WHAT YOU SHOULD DO: In the part of the listing that opens with the line containing "This screenshot has" and runs through the end of the listing, swap "location" for "position" and leave everything else unchanged. Give back only that part, without the pictures.

Saved entries
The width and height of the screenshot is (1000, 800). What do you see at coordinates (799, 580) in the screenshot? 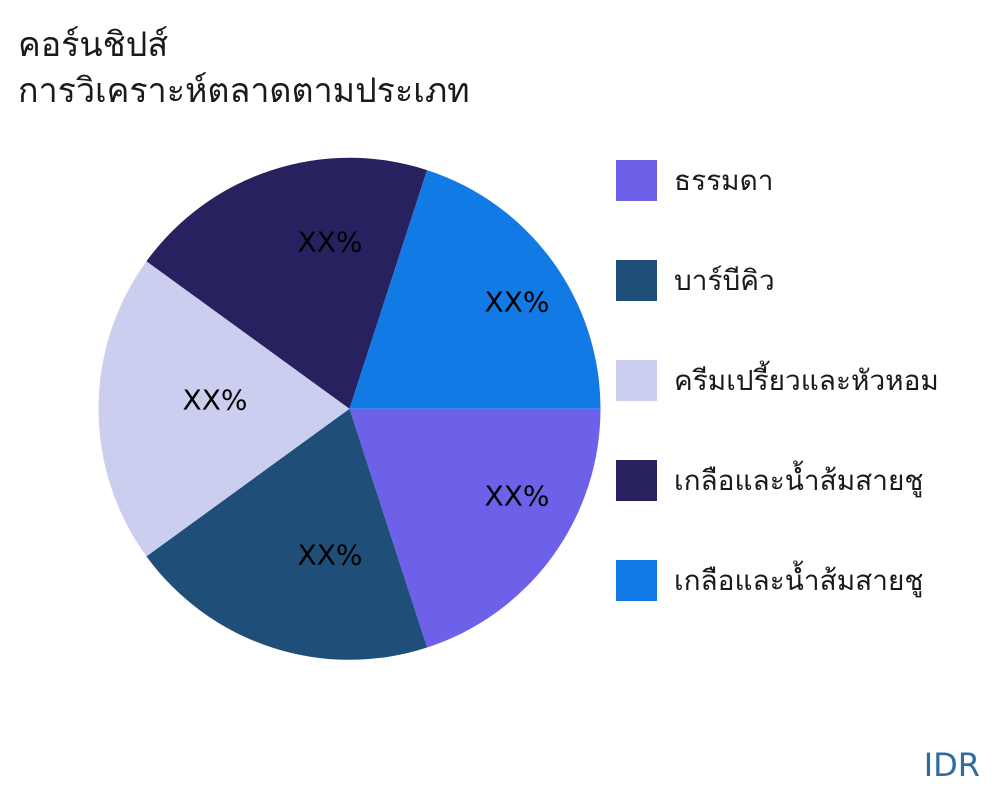
I see `legend-label-4: เกลือและน้ำส้มสายชู` at bounding box center [799, 580].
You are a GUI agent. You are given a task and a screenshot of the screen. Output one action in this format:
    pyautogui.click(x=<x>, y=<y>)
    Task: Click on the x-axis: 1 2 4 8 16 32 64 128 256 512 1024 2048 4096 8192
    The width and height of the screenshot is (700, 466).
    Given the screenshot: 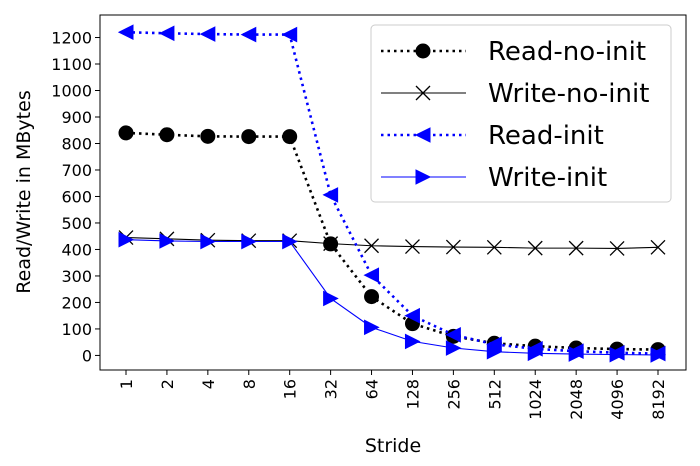 What is the action you would take?
    pyautogui.click(x=392, y=395)
    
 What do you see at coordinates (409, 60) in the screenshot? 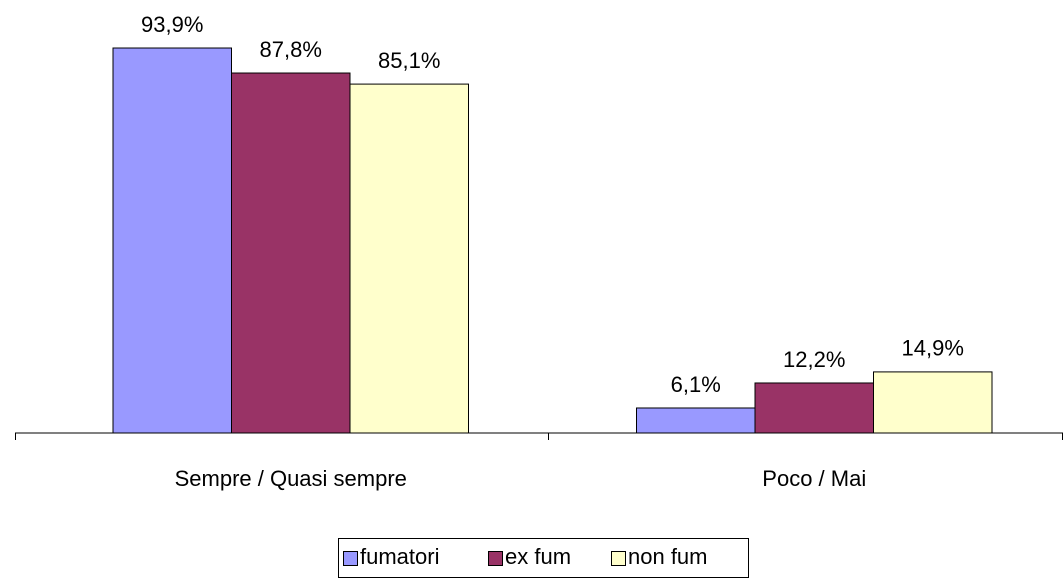
I see `value-label: 85,1%` at bounding box center [409, 60].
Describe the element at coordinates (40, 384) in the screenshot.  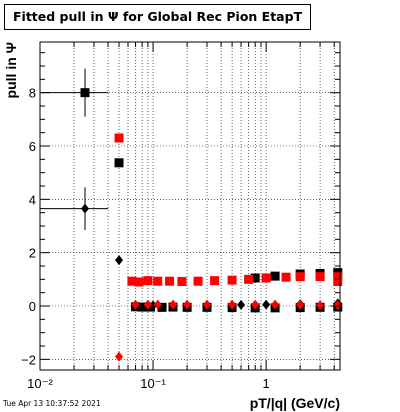
I see `x-tick-label: 10⁻²` at that location.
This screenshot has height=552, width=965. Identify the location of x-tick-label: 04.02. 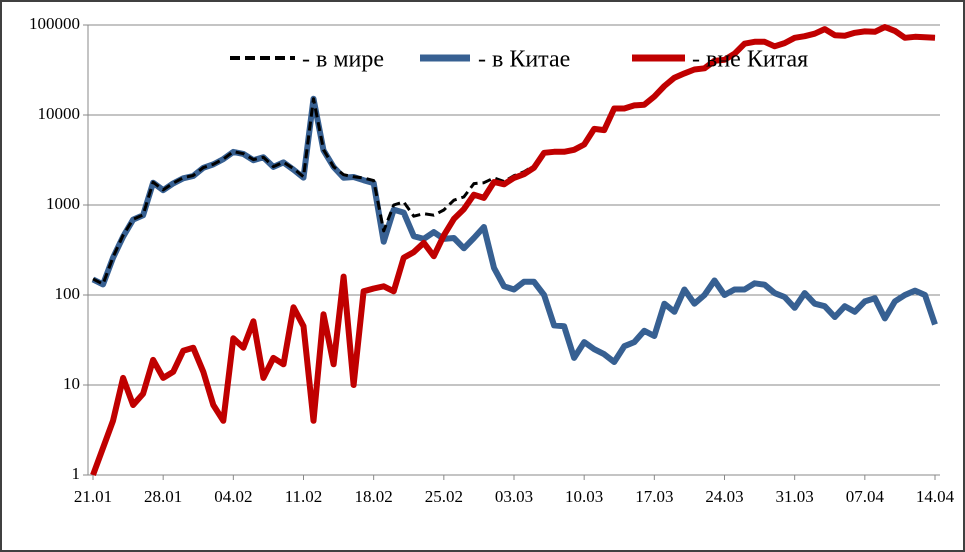
(233, 496).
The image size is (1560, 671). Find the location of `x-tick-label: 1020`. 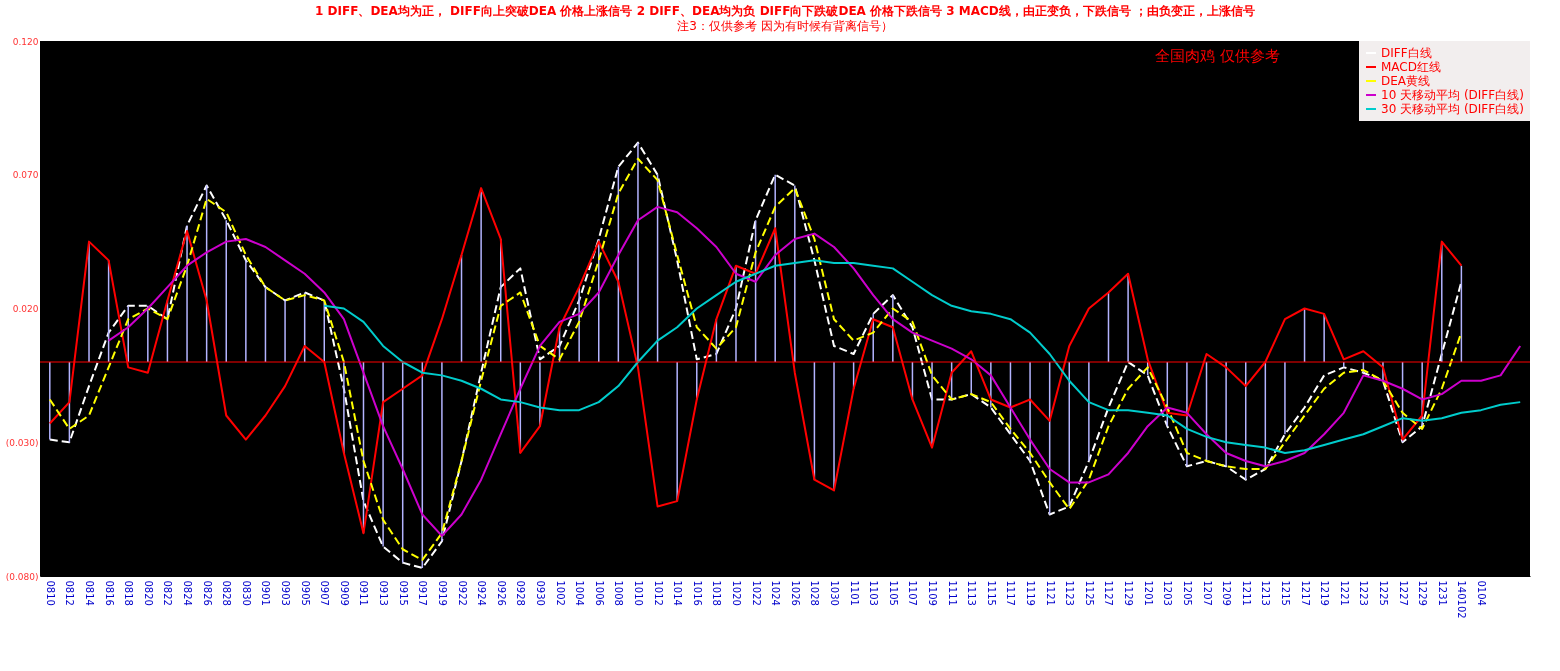

x-tick-label: 1020 is located at coordinates (736, 593).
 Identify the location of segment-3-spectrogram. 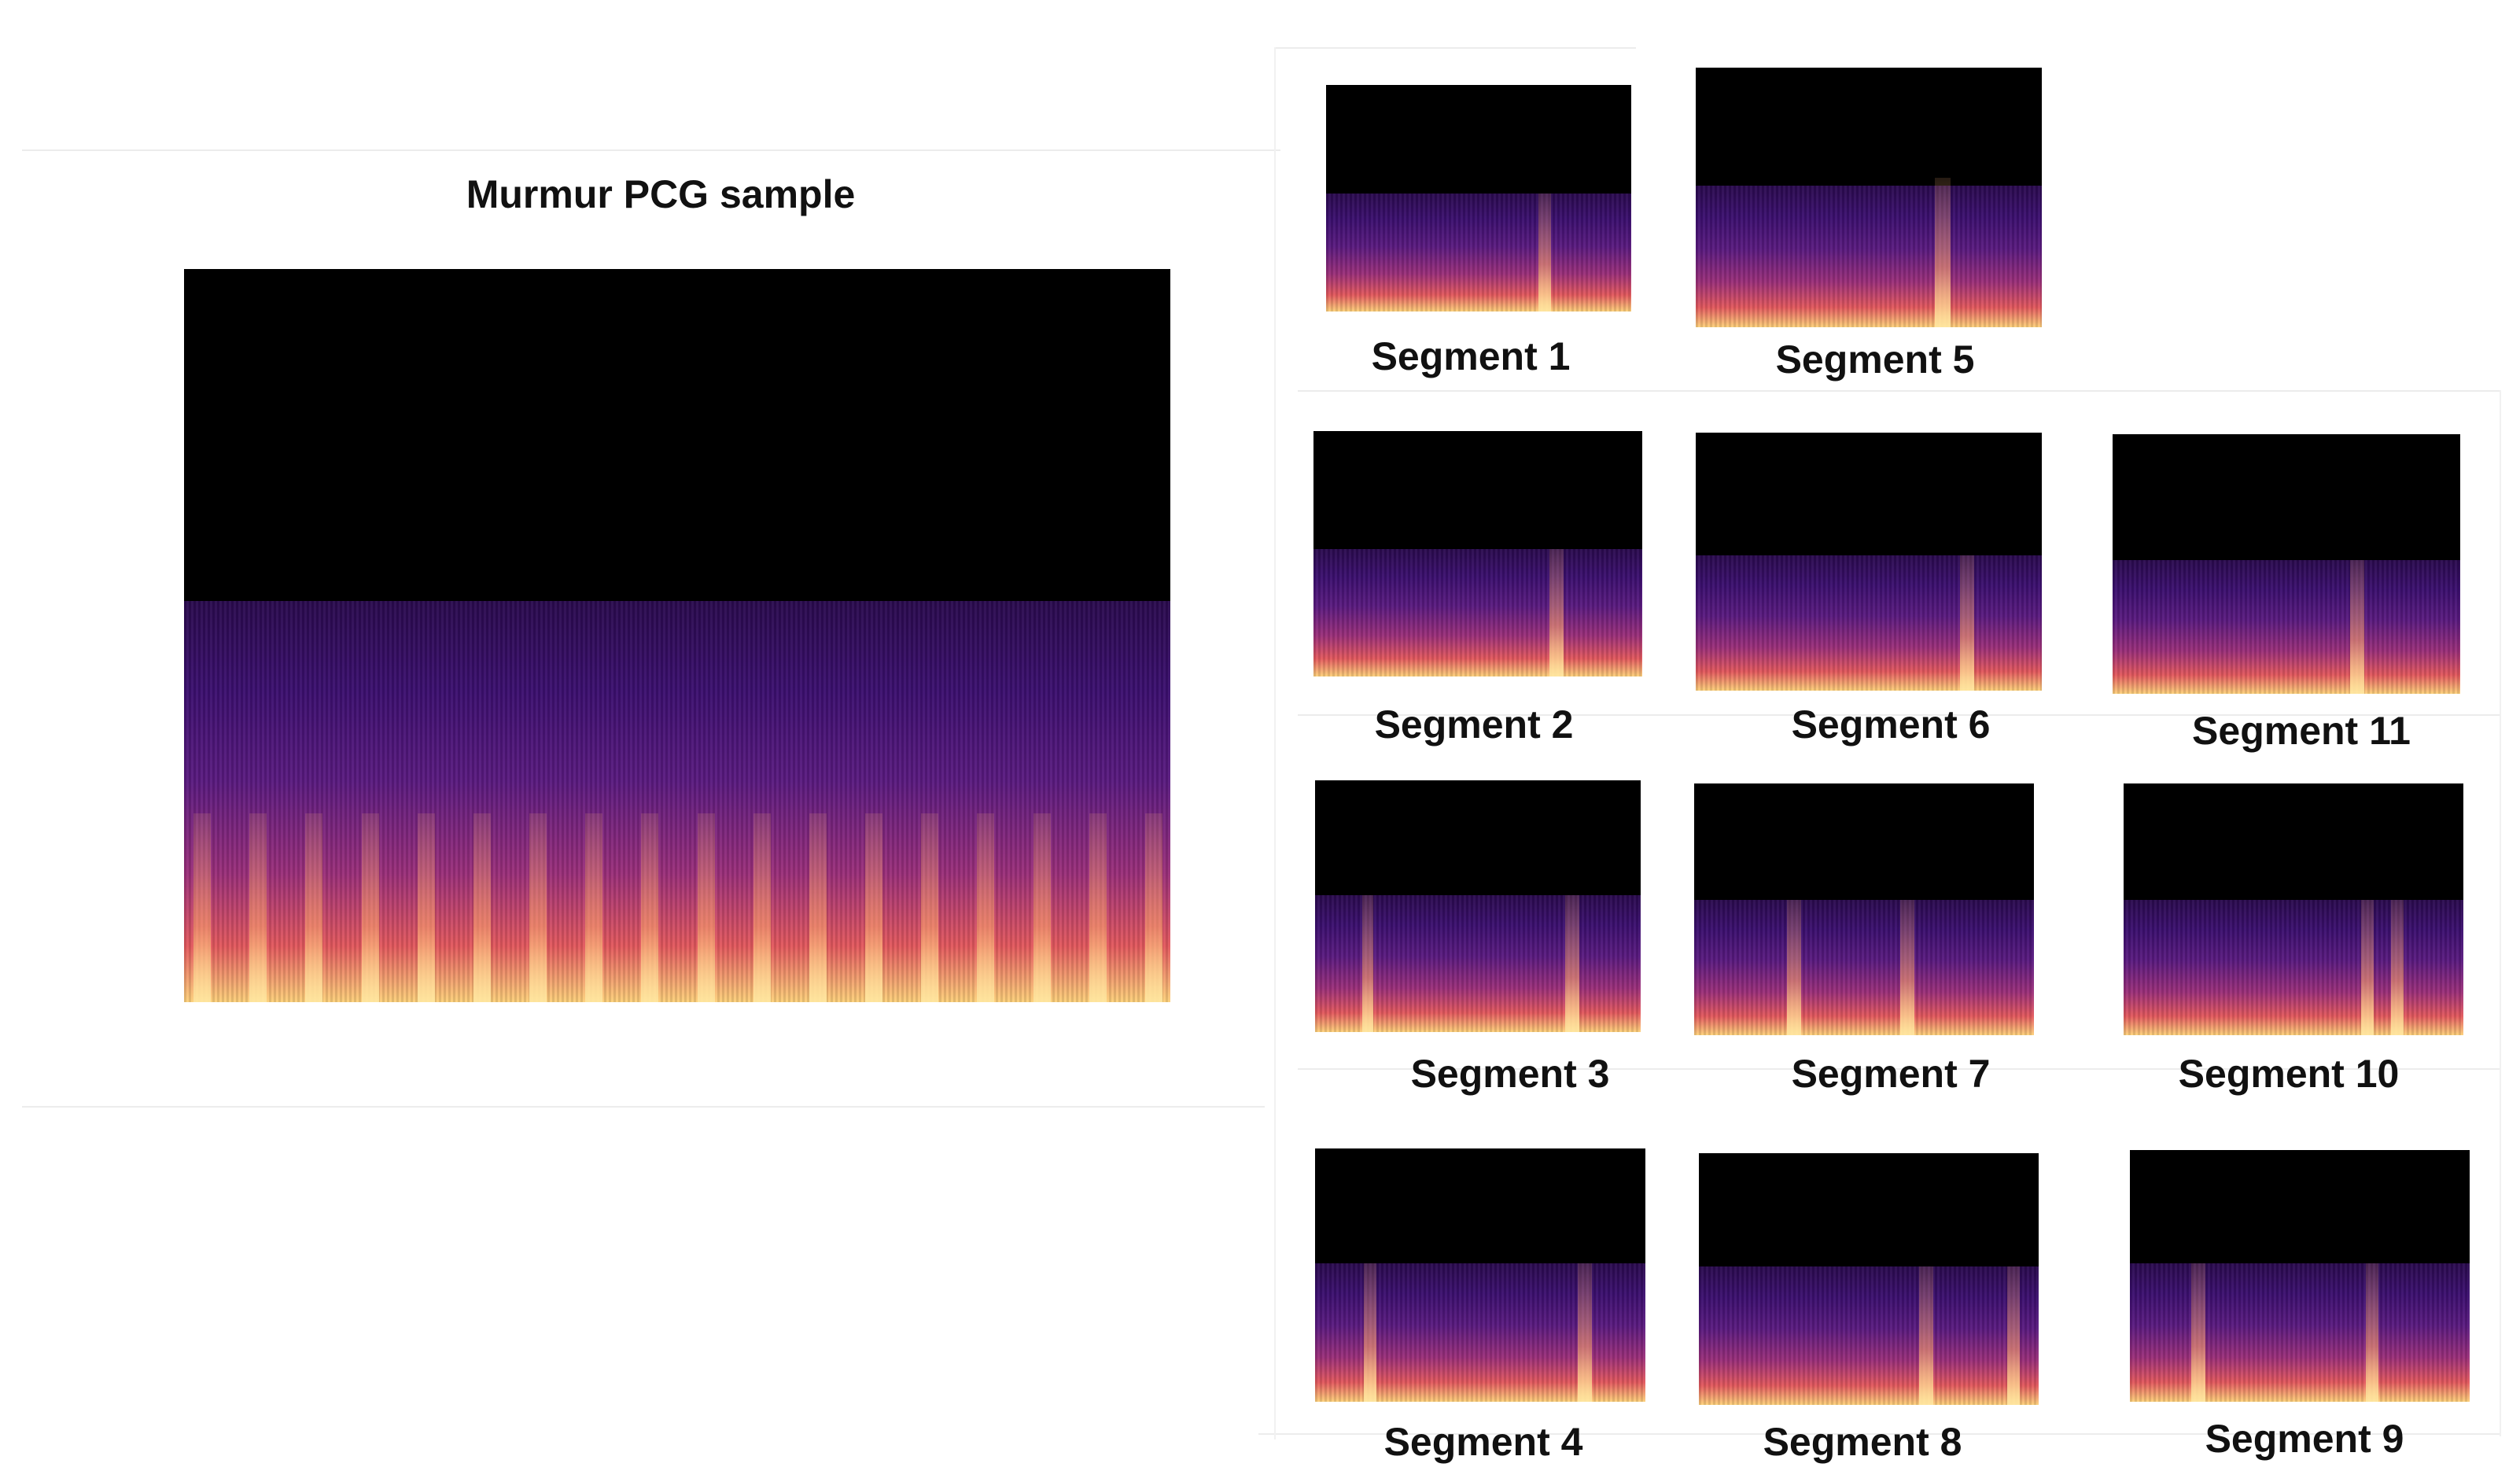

WRITTEN RESPONSE:
This screenshot has height=552, width=965. Identify the position of x-tick-label: 04.02. 
(233, 496).
The image size is (1560, 671). Find the position of `x-tick-label: 1020`. 

x-tick-label: 1020 is located at coordinates (736, 593).
 Identify the position of segment-3-spectrogram. 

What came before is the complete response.